(Records)

— START —

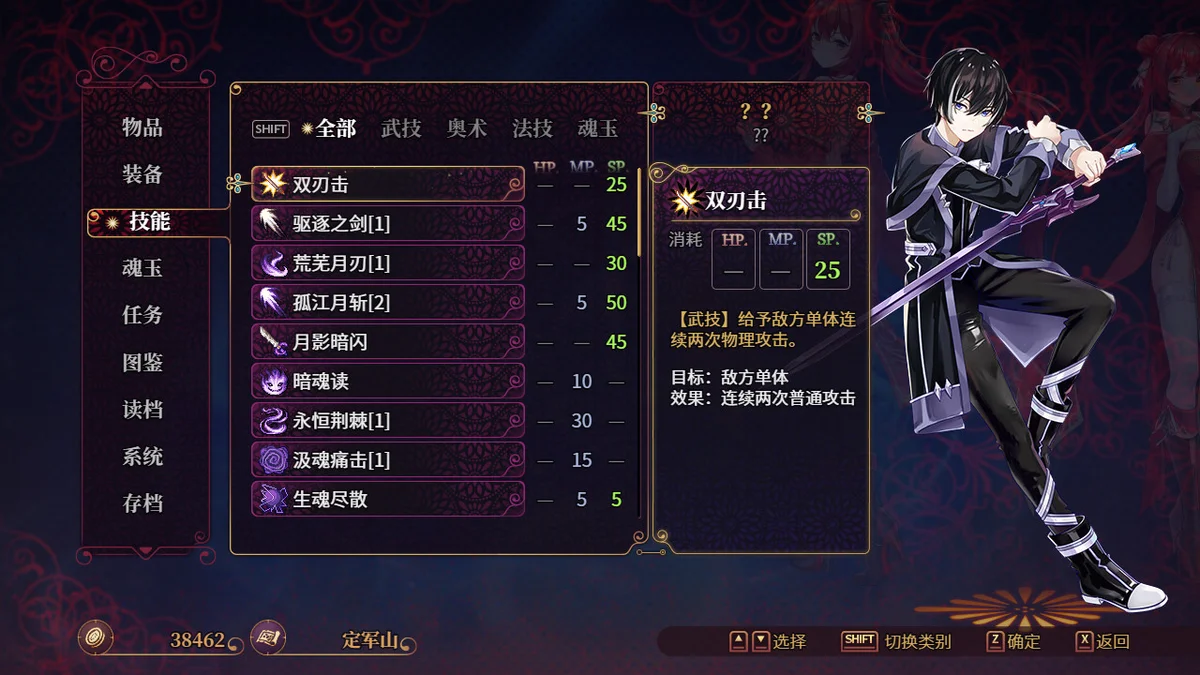1200x675 pixels.
Task: Select the 技能 skills menu entry
Action: click(x=149, y=221)
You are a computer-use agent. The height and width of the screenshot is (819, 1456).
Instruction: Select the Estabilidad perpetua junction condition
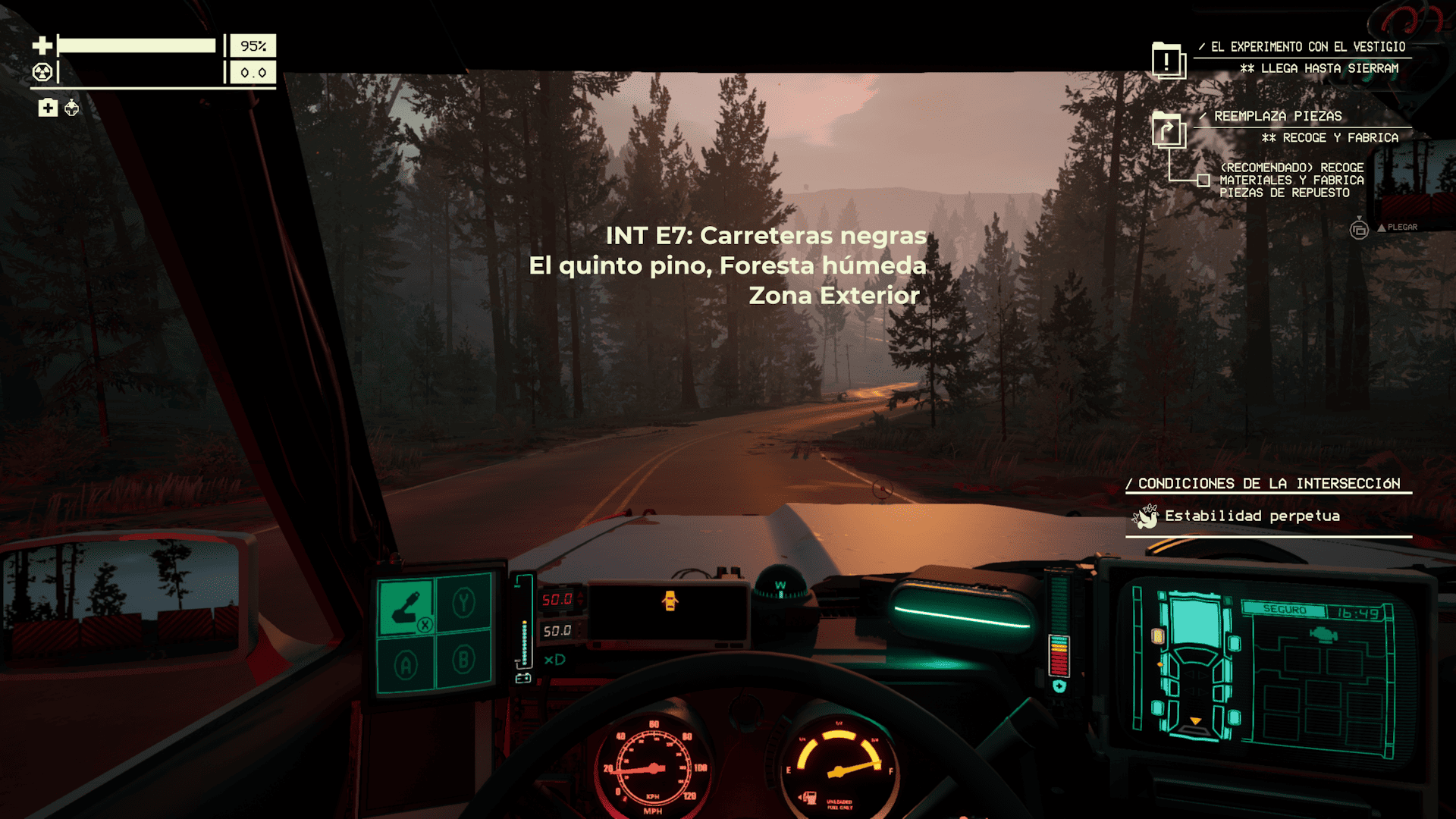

— END —

(Instructions to follow)
Copy the listing above without its pictures, substituting "screen capture" for "screenshot" and keeping everything else the same.

(Correct result)
1200x675 pixels.
Task: Select the 技能 skills menu entry
Action: click(x=149, y=221)
You are a computer-use agent. The height and width of the screen capture is (819, 1456).
Instruction: Select the Estabilidad perpetua junction condition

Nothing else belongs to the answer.